## Begin EXCERPT

I declare to you, brothers and sisters, that flesh and blood cannot inherit the kingdom of God, nor does the perishable inherit the imperishable.
1 Corinthians 15:36-50, NIV
Don’t overlook all the different examples he puts in there. There’s a reason they seem like they’re all over the place, and it seems confusing to us, because we operate off a different understanding of bodies.
When we talk about bodies in modern society, at least in America, we talk about physical bodies. I don’t use “body” to refer to the spirit. The body and the spirit are two different things, but in the Greek world, in the Roman world, that wasn’t the case. In Paul’s time, body meant spirit and physical matter. It was a different kind of body, but they were both considered bodies.
That’s why he talks about the stars, here.
There are also heavenly bodies and there are earthly bodies; but the splendor of the heavenly bodies is one kind, and the splendor of the earthly bodies is another. The sun has one kind of splendor, the moon another and the stars another; and star differs from star in splendor.
1 Corinthians 15:40-41, NIV
Why are you talking about stars, Paul?
He’s talking about stars because he’s talking about bodies, and stars have bodies, and spirits have bodies. They’re just different kinds of bodies. You see, the the idea of a body and a spirit being separate is not a thing in Rome; it’s not a thing in Greek. A person is a person, and so when they ask what kind of body will we be raised with, they’re not asking, “Will I have a physical body, or will I not have a physical body?” That’s not what they’re asking.
They’re asking, “What will the nature of my body be? How will I look? How will I feel as a spirit or not a spirit” — that is, the way we think of it — “as a ghost or not a ghost?” They’re still concerned with status, and Paul says there’s all kinds of bodies in all of creation — heavenly bodies and earthly bodies, and heavenly bodies differ from heavenly bodies, and there’s different kinds of splendor for different bodies, and there’s Jesus’s body after the resurrection, and there’s Adam’s body when he was created out of dust, and who knows what you’re going to be.

## End EXCERPT
## Begin SUPPLIED MATERIAL

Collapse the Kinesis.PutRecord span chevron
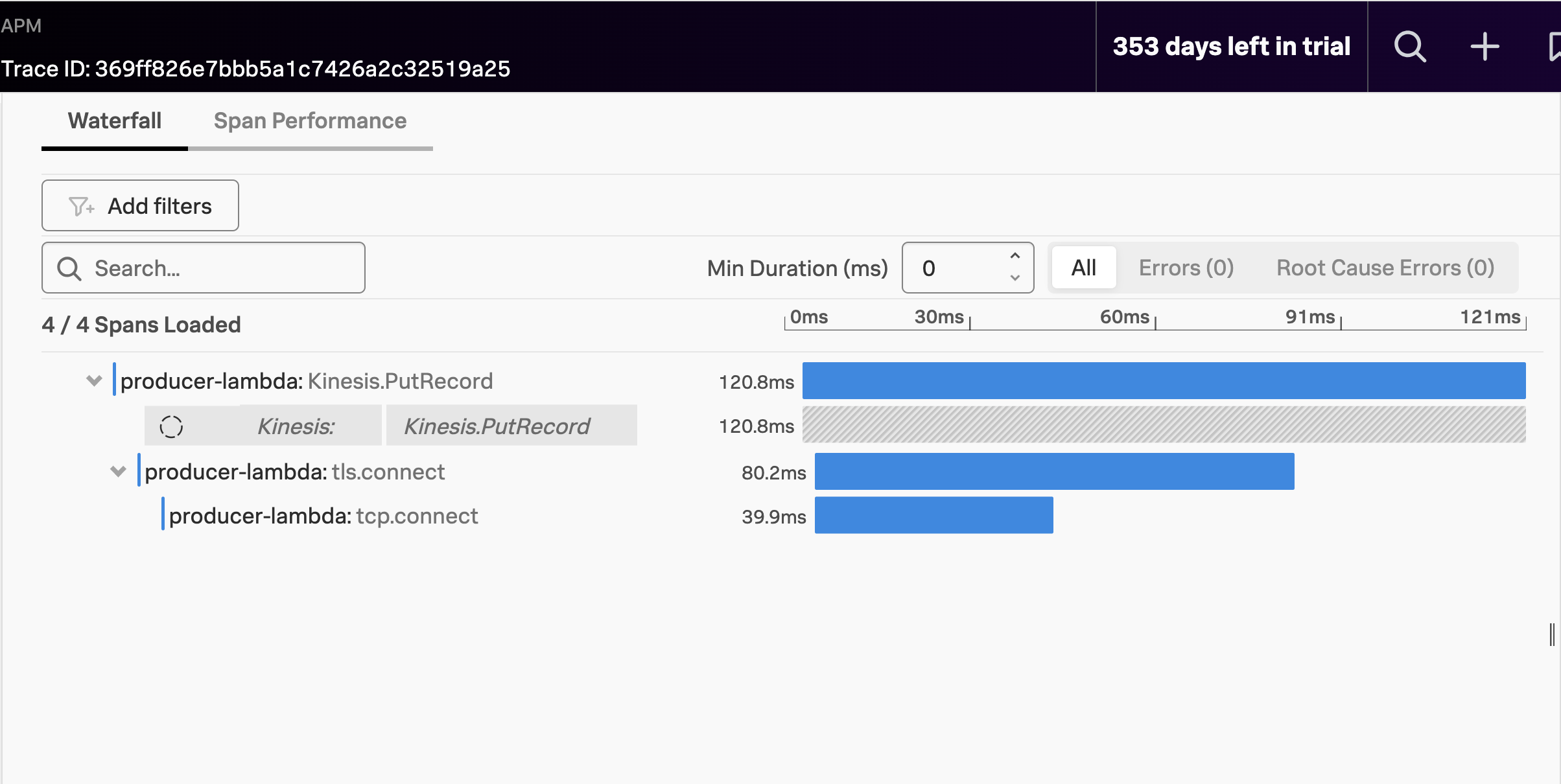 (93, 380)
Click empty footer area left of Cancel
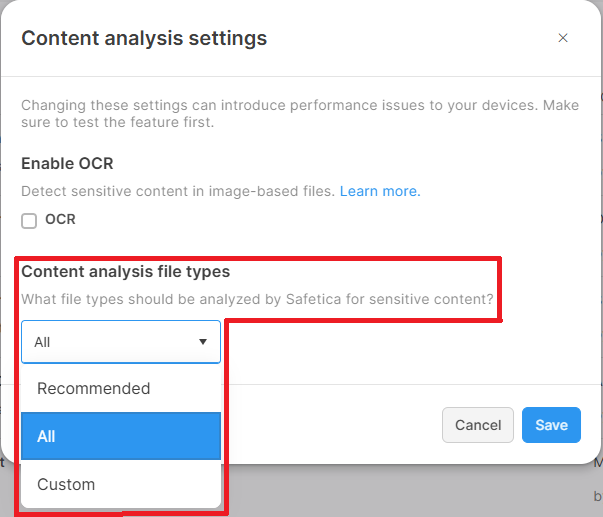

## End SUPPLIED MATERIAL

■ PROBLEM STATEMENT: Can you duplicate the stretch of the excerpt on resurrection bodies from "When we talk" through "about stars, Paul?"?

■ FULL OUTPUT:
When we talk about bodies in modern society, at least in America, we talk about physical bodies. I don’t use “body” to refer to the spirit. The body and the spirit are two different things, but in the Greek world, in the Roman world, that wasn’t the case. In Paul’s time, body meant spirit and physical matter. It was a different kind of body, but they were both considered bodies.
That’s why he talks about the stars, here.
There are also heavenly bodies and there are earthly bodies; but the splendor of the heavenly bodies is one kind, and the splendor of the earthly bodies is another. The sun has one kind of splendor, the moon another and the stars another; and star differs from star in splendor.
1 Corinthians 15:40-41, NIV
Why are you talking about stars, Paul?